As you can see disk space limits are not followed by netdata.

Is it kind of a bug or I do something wrong?

===

netdata -W buildinfo
Version: netdata v1.39.0
Configure options:  '--prefix=/usr' '--sbindir=/usr/bin' '--sysconfdir=/etc' '--libexecdir=/usr/lib' '--localstatedir=/var' '--with-zlib' '--with-math' '--with-user=netdata' 'CFLAGS=-march=x86-64 -mtune=generic -O2 -pipe -fno-plt -fexceptions         -Wp,-D_FORTIFY_SOURCE=2 -Wformat -Werror=format-security         -fstack-clash-protection -fcf-protection -g -ffile-prefix-map=/build/netdata/src=/usr/src/debug/netdata -flto=auto' 'LDFLAGS=-Wl,-O1,--sort-common,--as-needed,-z,relro,-z,now -flto=auto' 'CXXFLAGS=-march=x86-64 -mtune=generic -O2 -pipe -fno-plt -fexceptions         -Wp,-D_FORTIFY_SOURCE=2 -Wformat -Werror=format-security         -fstack-clash-protection -fcf-protection -Wp,-D_GLIBCXX_ASSERTIONS -g -ffile-prefix-map=/build/netdata/src=/usr/src/debug/netdata -flto=auto'
Install type: custom
Features:
    dbengine:                   YES
    Native HTTPS:               YES
    Netdata Cloud:              YES
    ACLK:                       YES
    TLS Host Verification:      YES
    Machine Learning:           YES
    Stream Compression:         YES
Libraries:
    protobuf:                YES (system)
    jemalloc:                NO
    JSON-C:                  YES
    libcap:                  YES
    libcrypto:               YES
    libm:                    YES
    tcalloc:                 NO
    zlib:                    YES
Plugins:
    apps:                    YES
    cgroup Network Tracking: YES
    CUPS:                    YES
    EBPF:                    NO
    IPMI:                    NO
    NFACCT:                  YES
    perf:                    YES
    slabinfo:                YES
    Xen:                     NO
    Xen VBD Error Tracking:  NO
Exporters:
    AWS Kinesis:             NO
    GCP PubSub:              NO
    MongoDB:                 YES
    Prometheus Remote Write: YES
Debug/Developer Features:
    Trace Allocations:       NO

While my account was on hold I found the root cause.
The “issue” is how Netdata calculate used disk space.

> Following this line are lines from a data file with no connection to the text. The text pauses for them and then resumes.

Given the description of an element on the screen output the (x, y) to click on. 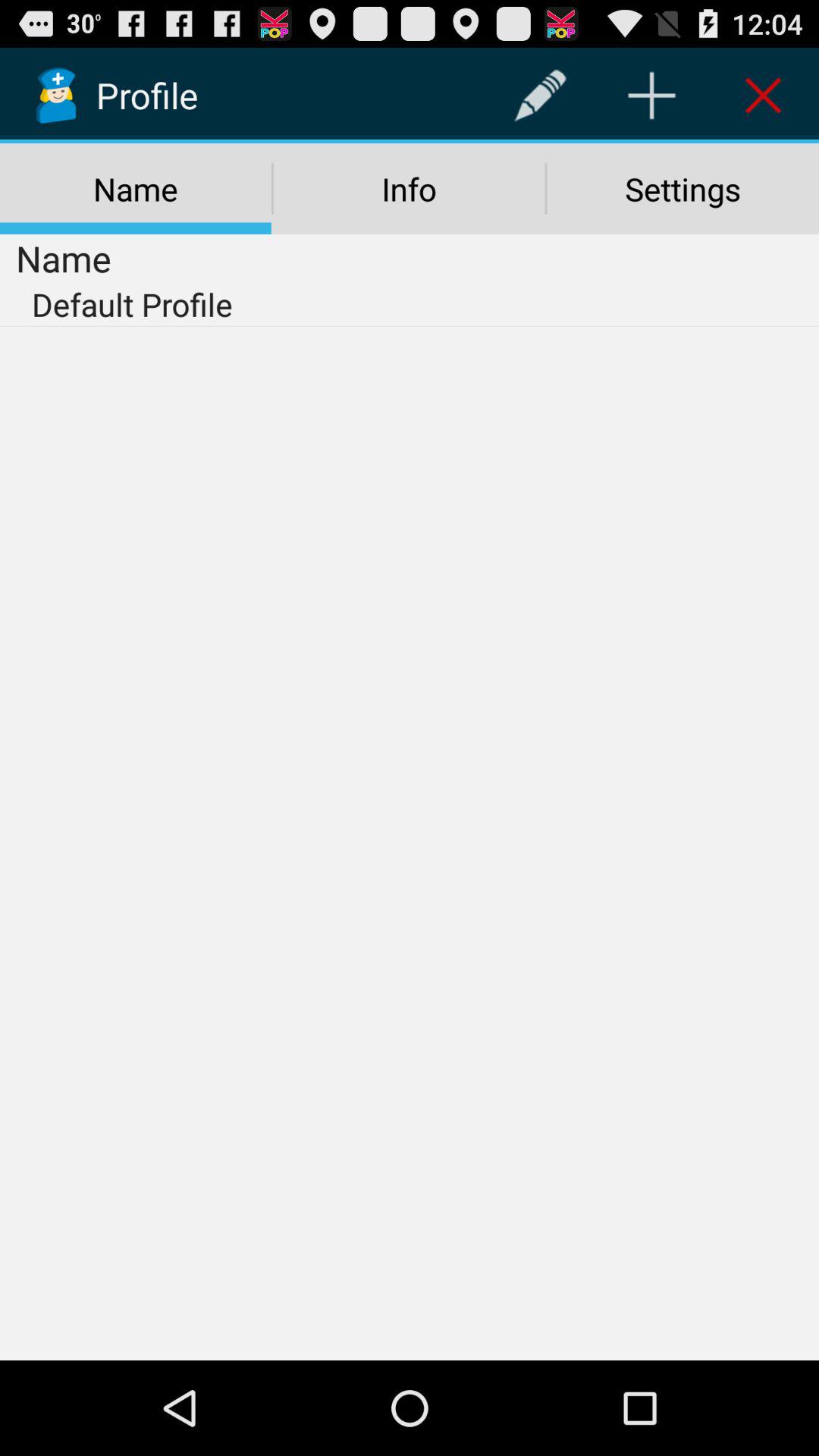
turn off the item next to settings icon (408, 188)
Given the description of an element on the screen output the (x, y) to click on. 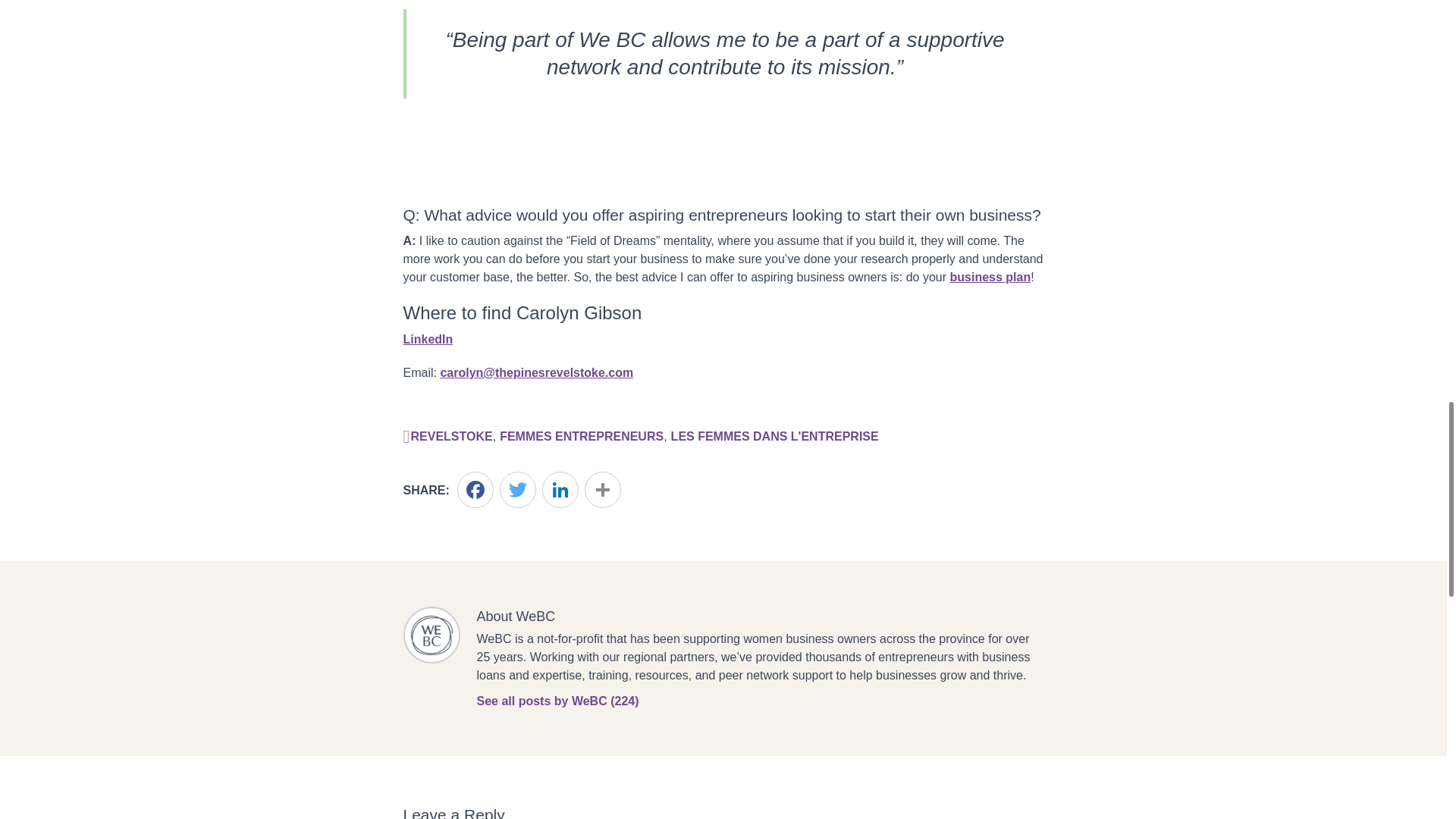
LinkedIn (559, 489)
Twitter (517, 489)
Facebook (475, 489)
Given the description of an element on the screen output the (x, y) to click on. 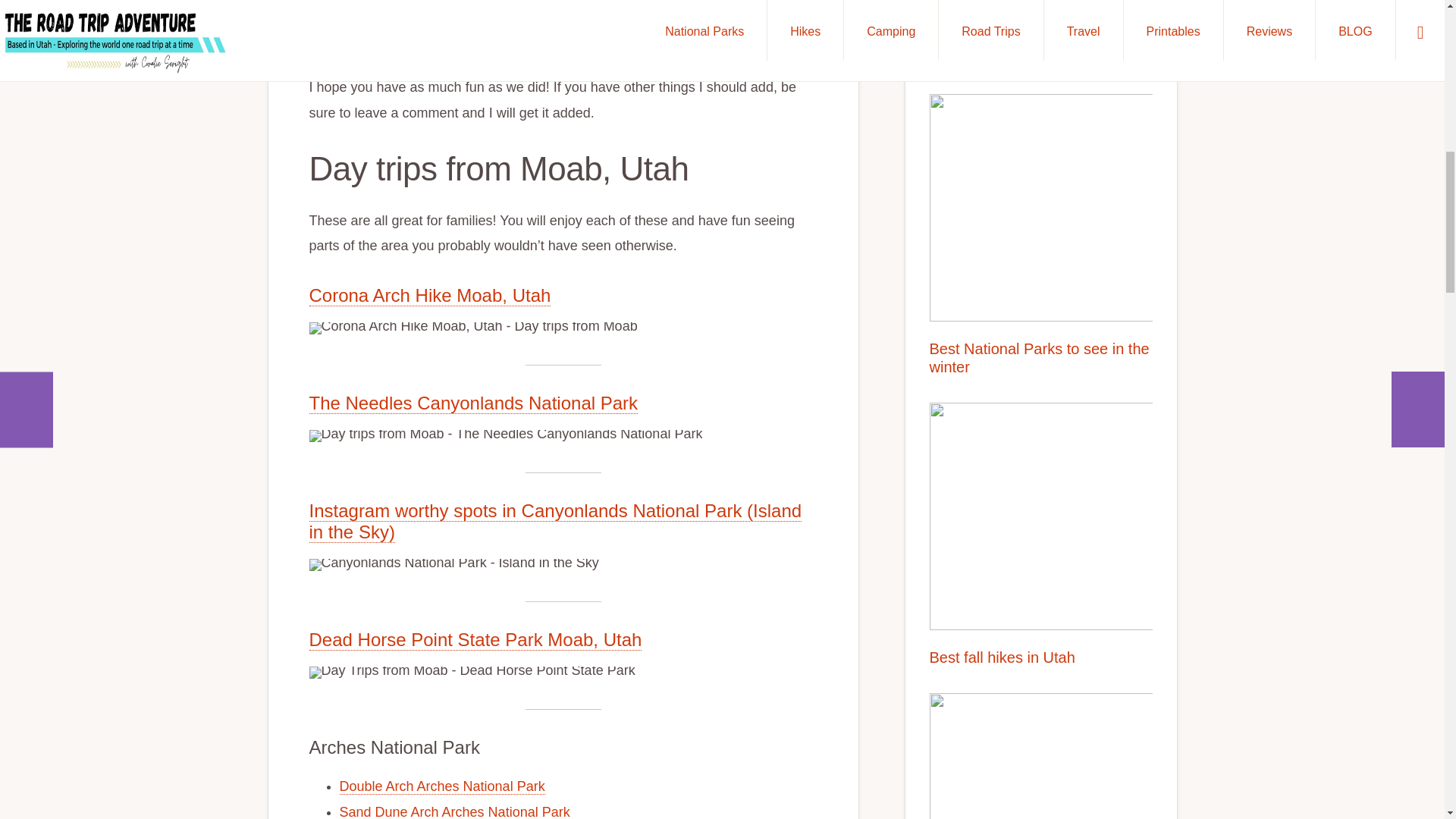
Corona Arch Hike Moab, Utah (429, 295)
Dead Horse Point State Park Moab, Utah (475, 639)
The Needles Canyonlands National Park (473, 403)
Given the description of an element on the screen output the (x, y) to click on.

It counts apparent file sizes which does not work as expected on file system with compression (I have ZFS with zstd enabled):
As example compare these two outputs for the same folders:

$ du -sh /var/cache/netdata/dbengine*
68G     /var/cache/netdata/dbengine
43G     /var/cache/netdata/dbengine-tier1
4.0G    /var/cache/netdata/dbengine-tier2
$ du -bh /var/cache/netdata/dbengine*
90G     /var/cache/netdata/dbengine
68G     /var/cache/netdata/dbengine-tier1
17G     /var/cache/netdata/dbengine-tier2

How it should be is contradictory. I prefer to limit real space used on storage as “df” shows.

Based on internal discussion, we’ve determined that for the time being, this is considered to be working as intended because:

  • Because of the way that many filesystems that support transparent compression on UNIX-like systems (at minimum ZFS, BTRFS, and F2FS) handle compression, this behavior still provides a relatively strict upper bound on actual disk usage. IOW, while Netdata might use less physical space than this, it should never use more, so the constraints on disk usage are still being met.
  • Physical space usage tracking is more complicated than it sounds (it runs into some interesting interactions with preallocated extents on some Linux filesystems, for example), and is also kind of resource intensive compared to what we’re doing currently.

We do, however, recognize that we need to clearly document this behavior so that people know about it without having to dig into the source code or inspect on-disk data.